**PROBLEMS AND TASKS:**
A. In the attrs hashing discussion, can you rewrite the passage from "Valid but kind" to "I missing something?" with "nanny" swapped for "babysitter"?
B. Can you pick up the attrs hashing discussion and continue it from the last sentence shown?

--- TEXT EXTRACT ---

I’d also welcome input from @glyph as usual :)

@njsmith
Copy link
Author

njsmith commented Feb 4, 2017

AFAICT the cases that make sense are:

  • mutable object, inherit __eq__ from superclass, inherit __hash__ from superclass (= the default behavior if defining a class without using attrs at all)
  • mutable object, attrs-generated __eq__, __hash__ = None
  • immutable object, inherit __eq__ from superclass, inherit __hash__ from superclass
  • immutable object, attrs-generated __eq__, attrs-generated __hash__

My proposal above was that we map these 4 cases to the 4 argument patterns, respectively:

  • frozen=False, cmp=False
  • frozen=False, cmp=True
  • frozen=True, cmp=False
  • frozen=True, cmp=True

So I don't see any use for a hash= argument at all really... it's always implied by the other arguments. And this nicely avoids the issue you mention about having a split between high-level "templates" and the actual attr.s arguments.

The one additional wrinkle is that in principle someone might want something really odd, like, "this is an immutable class with an attrs-defined __eq__, so it totally could be hashable, but for some reason I have decided that I never want to use it as a dictionary key, and I want to get an error if that happens". My suggestion to cover that case is to say that if the user explicitly defines a __hash__ in the class body, then that we always leave it alone. (So this would be written like:

@attr.s(frozen=True, cmp=True)
class Foo:
    __hash__ = None

)

Does this cover all of your 5 cases? I'm not quite clear on what they are, since the 5th one you added is already on my list of 4 :-).

And yeah of these four cases probably the best default is frozen=False, cmp=True.

@hynek
Copy link
Member

hynek commented Feb 4, 2017

My fifth is frozen=False, cmp=True, hash=None which isn’t in your original list. The use of the hash argument might be debatable but it’s here to stay so we have to take it into account when modeling the cases. :)

My understanding is the following:

hash=False doesn’t make sense, except when subclassing:

class Base:
    def __hash__(self):
        return something_something_very_smart_that_we_cannot_anticipate

@attr.s(hash=False)
class C(Base):
    ...

Main cases:

  • frozen=False, cmp=True, hash=None: normal Python class.
  • frozen=False, cmp=False, hash=None: immutable container that may contain mutable/unhashable attributes
  • frozen=True, cmp=True, hash=True: immutable container with only hashable contents

Valid but kind of pointless:

  • frozen=False, cmp=False, hash=None

After we’ve added hash=None (and made it default), the only deficiency seems to be that there should be a nicer/more idiomatic way to define immutable containers (→ #3). People can still manually break their classes but that’s their problem if they really want to, I’m not their nanny.

Am I missing something?


One final thought: in attrs, True/False for hash etc always meant “attrs won’t attach one” not “class won’t have one”. Which seems fine except for hash. Again, when attrs started, I had a different scope in mind…

@hynek hynek added the Bug label Feb 4, 2017
@hynek hynek added this to the 17.1 milestone Feb 4, 2017
@njsmith
Copy link
Author

njsmith commented Feb 4, 2017

hash=False doesn’t make sense, except when subclassing:

I use frozen=False, cmp=False, hash=False all the time, for when I want object-style compare-and-hash-by-identity but still want to take advantage of attrs' other conveniences. (I know this is kind of an abuse of attrs compared to how you were imagining it would be used, but those conveniences are pretty convenient! :-)) I just checked and in my current code-base I have 26 uses of @attr.s, and they're split exactly 50/50 between ones that use frozen=True, cmp=True, hash=True and ones that use frozen=False, cmp=False, hash=False.

--- RECORDS PROVIDED ---

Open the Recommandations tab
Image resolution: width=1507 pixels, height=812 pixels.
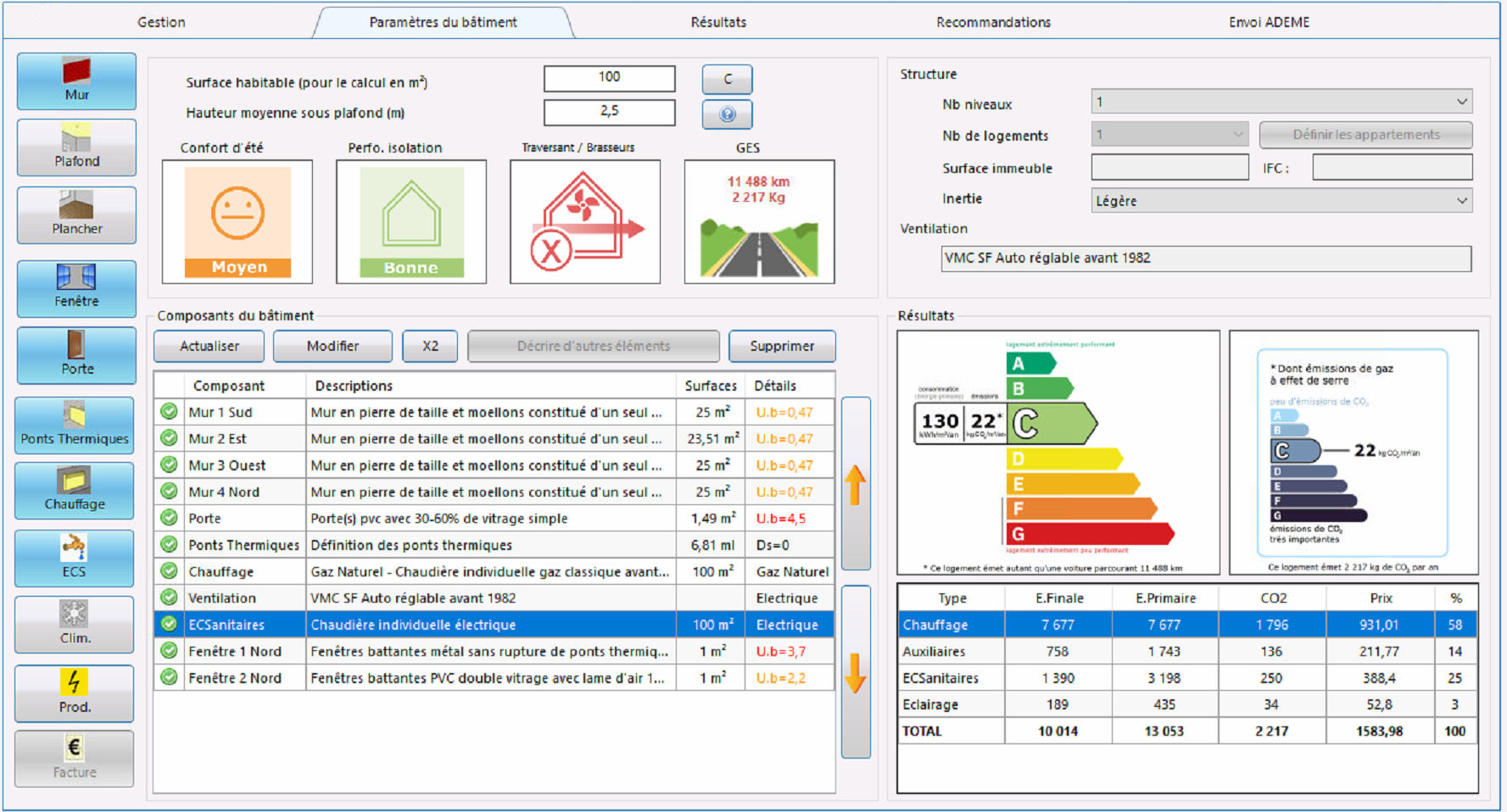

---
--- RECORDS PROVIDED ---

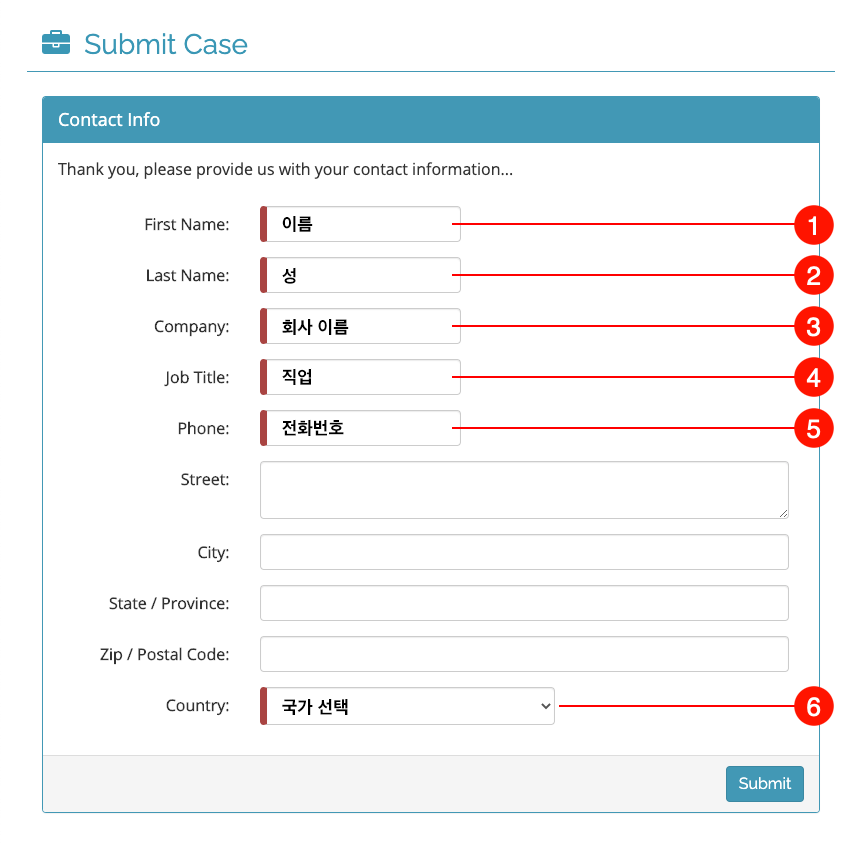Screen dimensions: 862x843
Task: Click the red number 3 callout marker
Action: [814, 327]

---

**SOLVED TASKS:**
A.
Valid but kind of pointless:

  • frozen=False, cmp=False, hash=None

After we’ve added hash=None (and made it default), the only deficiency seems to be that there should be a nicer/more idiomatic way to define immutable containers (→ #3). People can still manually break their classes but that’s their problem if they really want to, I’m not their babysitter.

Am I missing something?

B.
but it’s here to stay so we have to take it into account when modeling the cases. :)

Why does it have to stay? The only case you've come up with where it's meaningful is hash=None, which would be a new feature anyway -- all the existing cases are either broken or redundant, no?

@hynek
Copy link
Member

hynek commented Feb 4, 2017

Why does it have to stay? The only case you've come up with where it's meaningful is hash=None, which would be a new feature anyway -- all the existing cases are either broken or redundant, no?

The subclassing use-case is still existent. I want to discourage it’s use but I’m not comfortable to take away the knob altogether.

The only thing you’re arguing against is hash=False, not hash itself, isn’t it? You said yourself, that you use it sometimes?

Sorry if I’m too dumb to follow. :|


Anyhow: can we agree, that adding hash=None, making it default, (and attending PyCon under a pseudonym) would fix the actual bug in attrs?

There’s two additional feature requests that should be handled in separate issues:

  1. better way to define a class, where hash=True makes sense.
  2. do something about attr.ib(cmp/hash).

Or is there something I’m missing?

@njsmith
Copy link
Author

njsmith commented Feb 4, 2017

The subclassing use-case is still existent. I want to discourage it’s use but I’m not comfortable to take away the knob altogether.

subclassing is cmp=False, hash=False in your proposal, and cmp=False in my proposal, no?

Anyhow: can we agree, that adding hash=None, making it default, (and attending PyCon under a pseudonym) would fix the actual bug in attrs?

Yes, this would make it so that attrs never generates classes that break Python's rules without being explicitly asked to, because it's always legal to have __hash__ = None. The reason I prefer my proposal is that mine does that and also avoids boilerplate in the common cases, and also removes a bunch of options that don't make any sense (e.g. cmp=False, hash=True).

Concretely, for the project I mentioned that has 26 calls to @attr.s:

Right now, I have:

  • 13 frozen=True
  • 13 cmp=False, hash=False

With the hash=None-by-default approach, I'd have to change it to:

  • 13 frozen=True, hash=True
  • 13 cmp=False, hash=False

With my proposal, it becomes:

  • 13 frozen=True
  • 13 cmp=False

I.e. on this codebase then the hash=None-by-default approach actually increases the necessary boilerplate, while my proposal removes it.

@hynek
Copy link
Member

hynek commented Feb 4, 2017

Your proposal is pretty much my point 1 from above.

To my maintainer eyes things look like this:

  1. attrs does something wrong by default. Nobody really cares about this stuff so I’m gonna take the risk and fix it to do the right thing.
  2. It’s annoying to create certain types of classes. I’m very much opposed to add implicit effects by setting one or another. But I understand where you‘re coming from (and @glyph basically complained about the same thing).

Now, I really want to tackle those things separately because they’re separate to me. One bug and one feature. I’ll open a PR later for 1 unless you convince me it’s wrong but let’s talk about 2 to give your mind some peace. :)


I’m thinking to talk about “archetypes” (code name?)?

How does this look to you:

from attr.archetypes import hashable

@hashable
class Item:
    """Implies frozen=True, cmp=True, hash=True."""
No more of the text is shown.